I need a new computer

If I had a new computer at home, then I might actually do this more often. It's been a long time, what with one thing and another, and then I couldn't remember my password. Of course, saying I need a new computer is just another way of putting off doing things, and sitting in front of the screen all day for work doesn't really endear doing the same thing in the evening to me. But I'd like to.

And reading over the measly posts I've done, I'm going to revisit the idea of things that have given me pleasure over the last few days.

1. Getting up slightly earlier than usual, putting on some new CDs of French chansons and exercising to them. Which is mad, but fun. Most of them are pretty rhythmic and jolly and in the morning that's about all I can take.

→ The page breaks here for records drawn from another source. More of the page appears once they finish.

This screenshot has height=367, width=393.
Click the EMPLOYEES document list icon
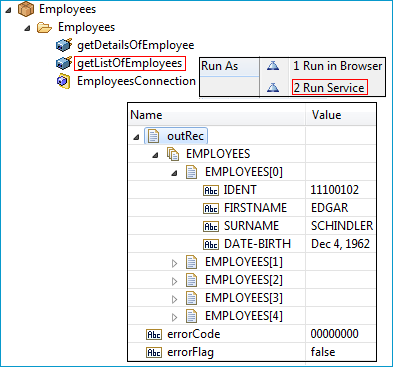(x=173, y=154)
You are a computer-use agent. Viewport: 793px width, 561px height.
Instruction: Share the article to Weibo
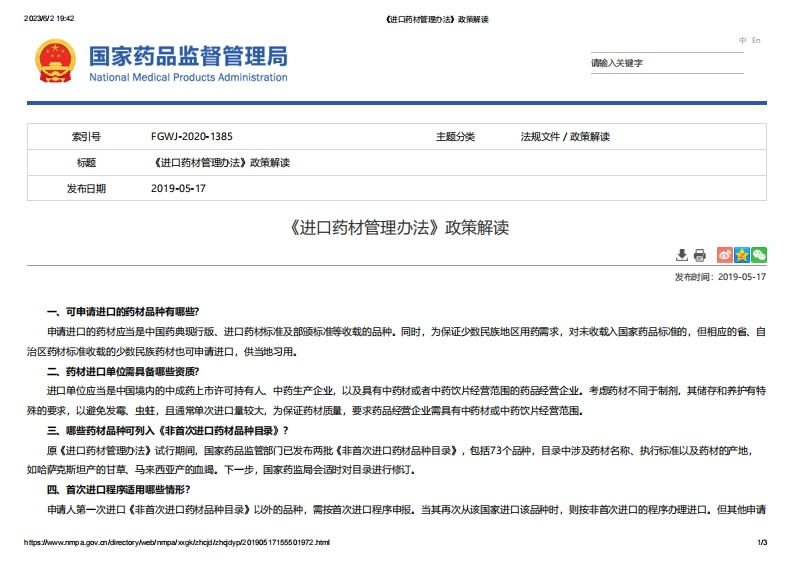pos(725,255)
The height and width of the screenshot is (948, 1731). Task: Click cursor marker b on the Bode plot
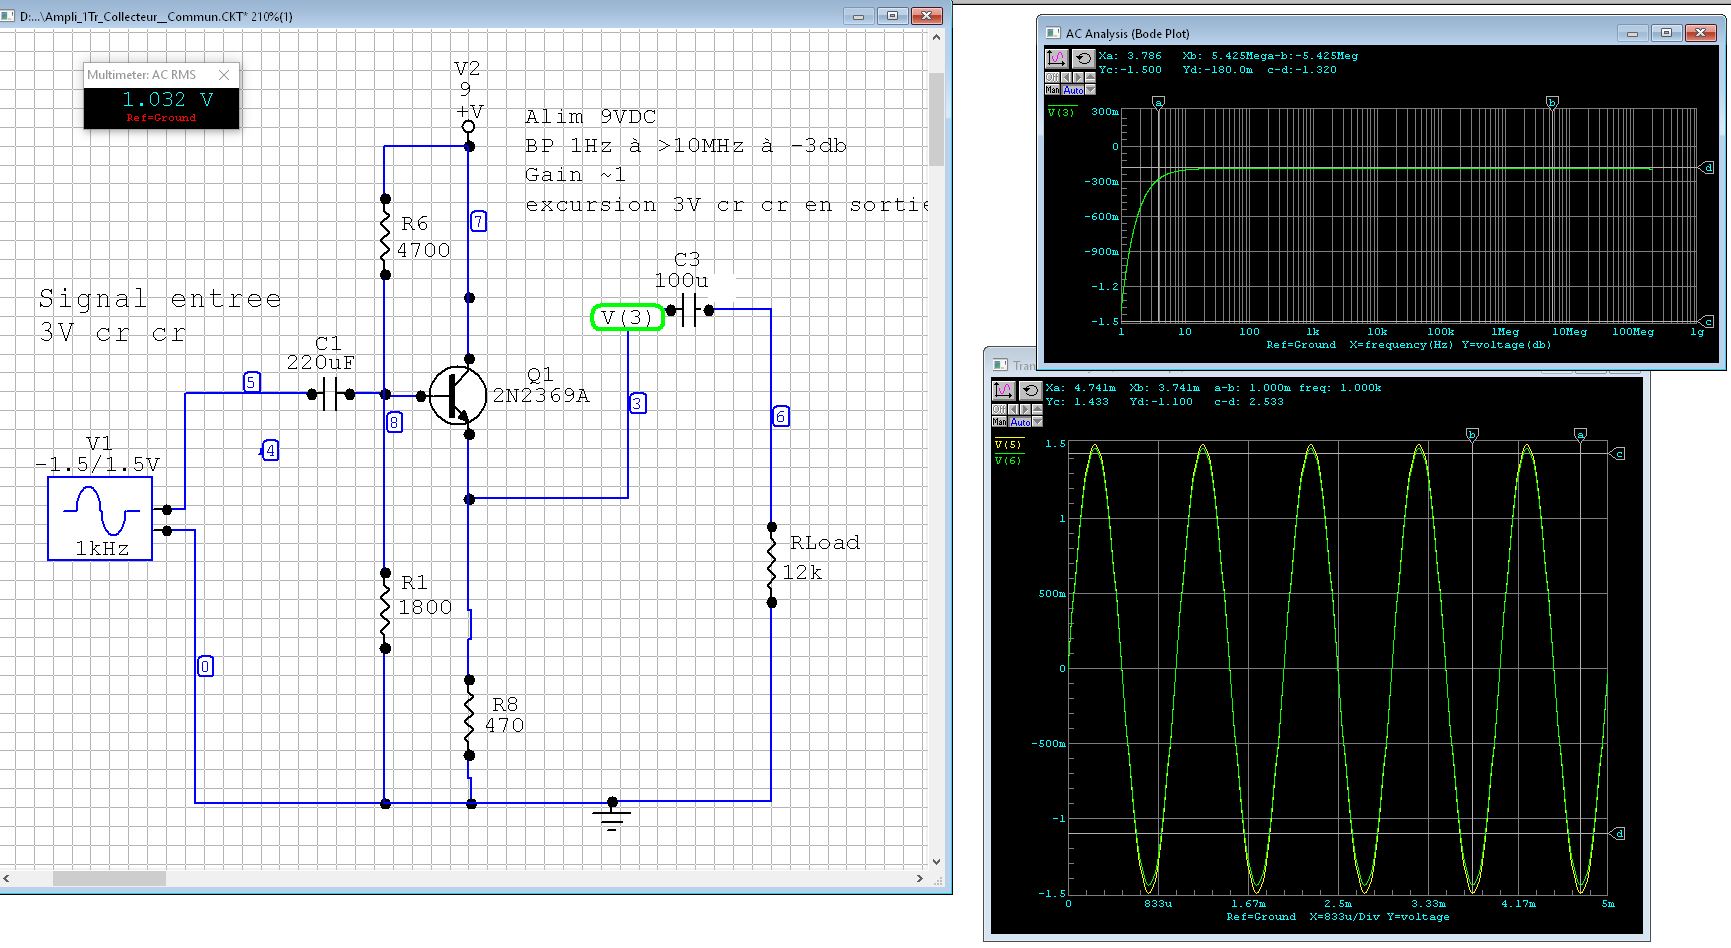pos(1552,102)
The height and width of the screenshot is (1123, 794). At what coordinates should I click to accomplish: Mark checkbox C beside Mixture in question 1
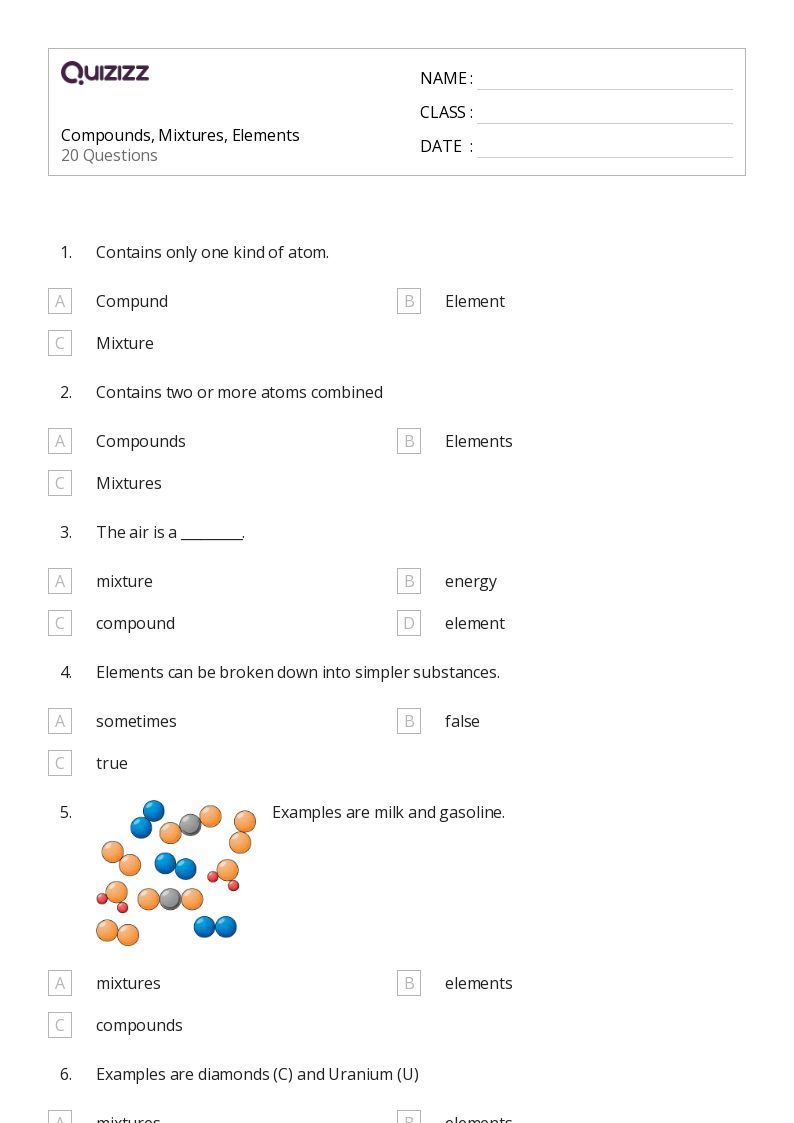pyautogui.click(x=60, y=343)
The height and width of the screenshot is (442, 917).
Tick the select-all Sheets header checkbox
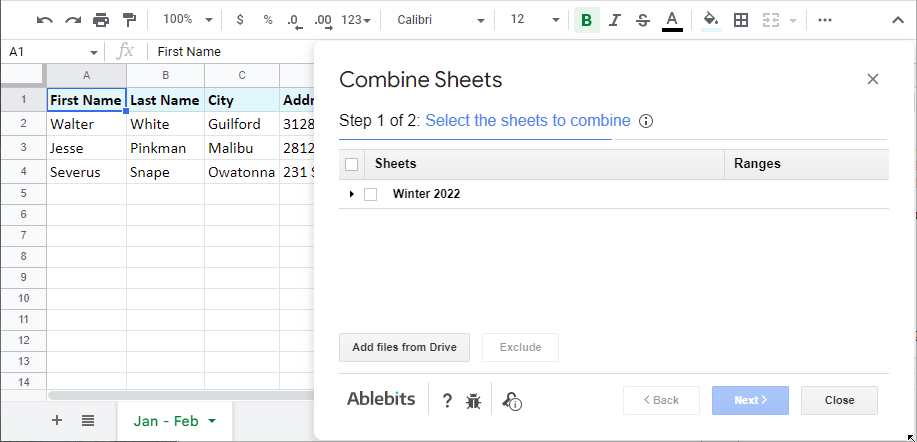pos(351,164)
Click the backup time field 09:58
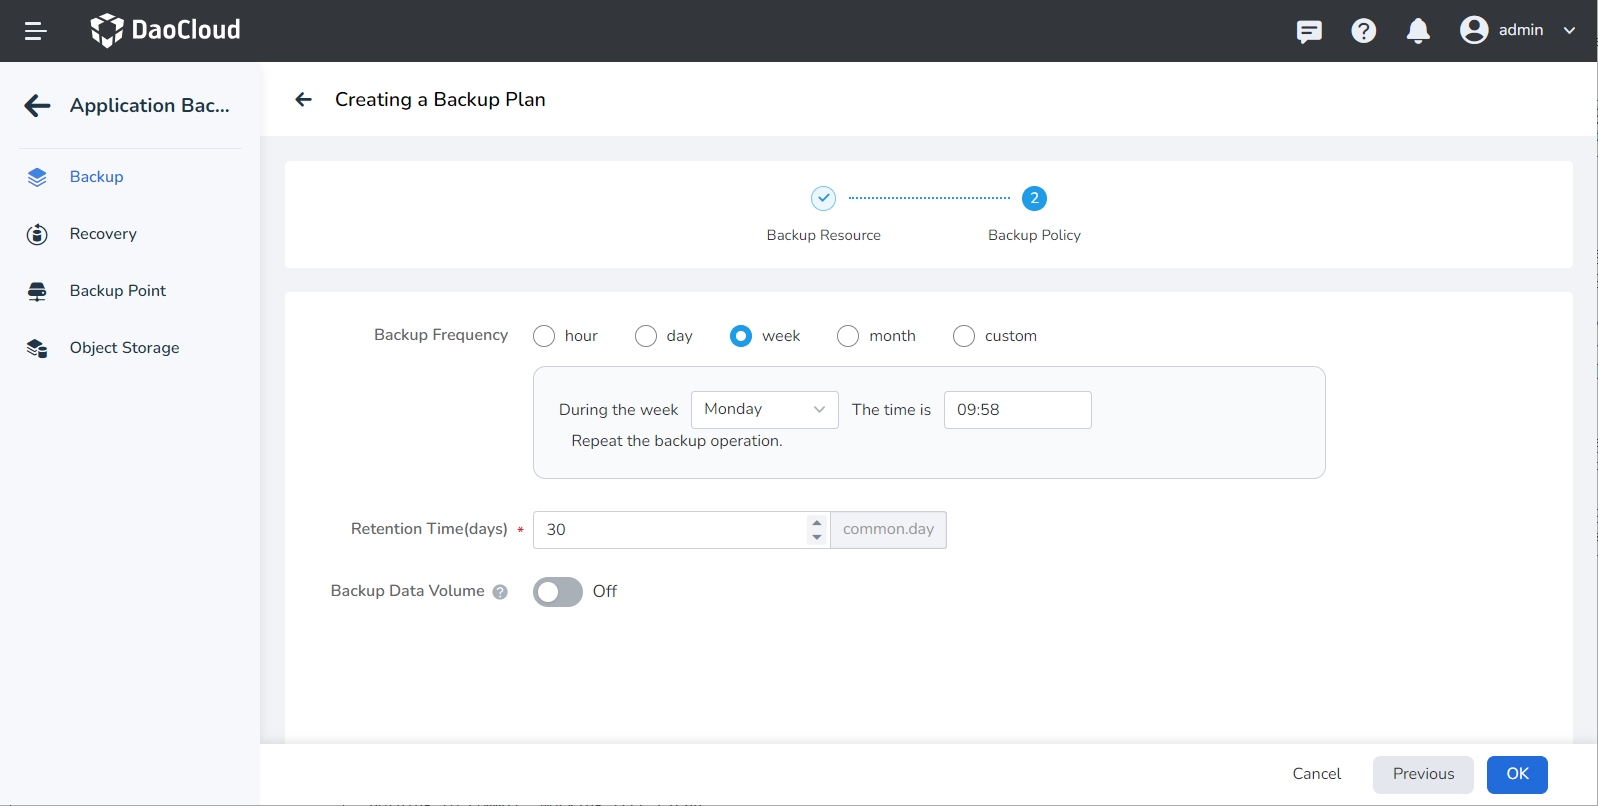This screenshot has height=806, width=1598. (1017, 410)
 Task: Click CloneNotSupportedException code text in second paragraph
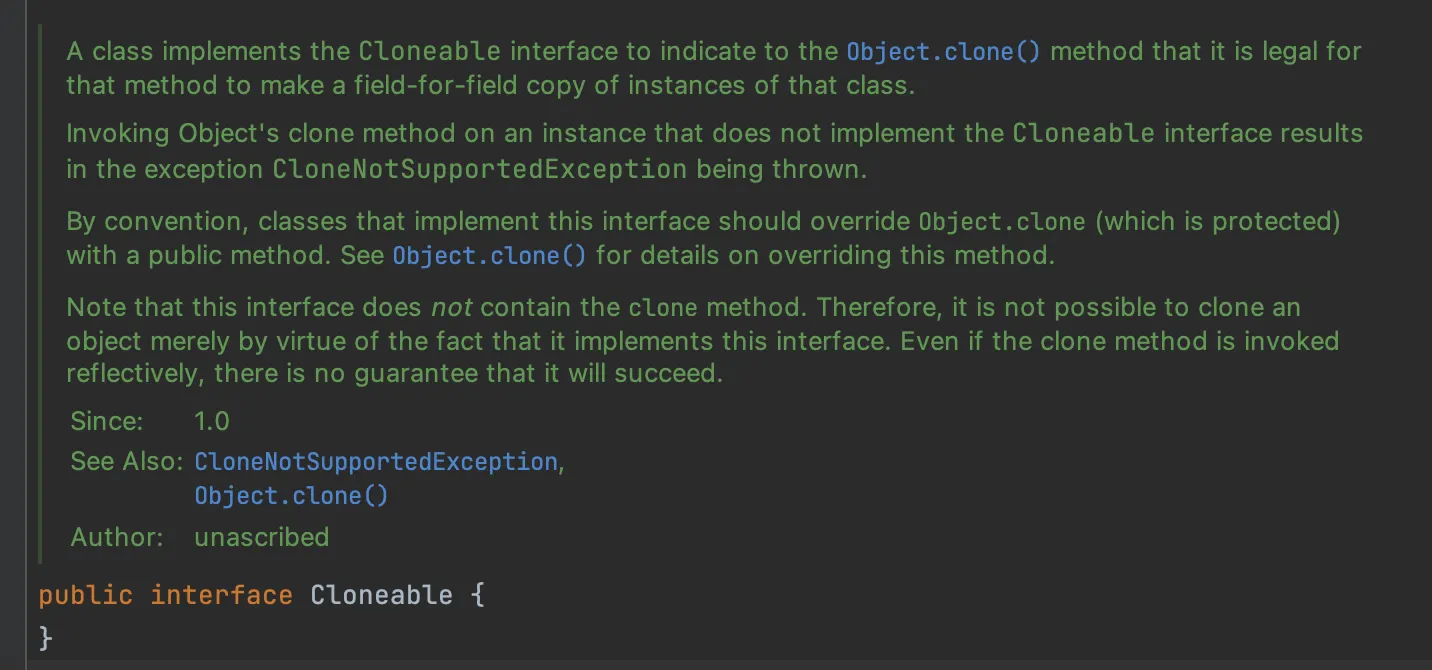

2. Baileys. I've become tragically addicted to it again after about 20 years and it is just an alcoholic milkshake. But a nice one. It reminds me of college days, how sad, but that's the last time I regularly drank it. A fattening and bad habit to indulge in, but tough.

3. Going to a surreal performance at Wilton's Music Hall of Elizabethan miserabilism in the form of John Dowland songs, sung by a really good counter-tenor in a 'multi-media' presentation, by which they mean projections and the like. Actually it was very interesting - the layering of the Tudor songs, in a rotting Victorian building, with a 21st century setting (an office cubicle, in a suit, against back projections of a failed office affair). Bizarre but it worked. And the songs were oddly relaxing, despite their generally downbeat nature - lots of woe and dwelling in darkness and letting him die. Yes, well. Wilton's is a great setting for some really off-the-wall stuff.

4. Weirdly, given I mentioned something similar in my previous post, the odd throwing together of scrambled eggs with pesto and feta. I know - but pretty nice. I must be drawn to these posts after particularly stressful weeks in which I'm not able to do proper cooking. On the other hand, I did make a rather nice veg soup, which was pretty good considering it was thrown together at 7am on a Tuesday. The rest of the week was really downhil from here.

5. The book I'm reading, called 'Ring of Conspirators' by Miranda Seymour, about Henry James and his circle of friends, literary and otherwise, which is just a big gossip-fest but very well written and intriguing about Conrad, Stephen Crane, Ford Maddox Ford etc. And that several of them lived in villages where we lived sort of gives it another resonance. Specialist interest, obviously.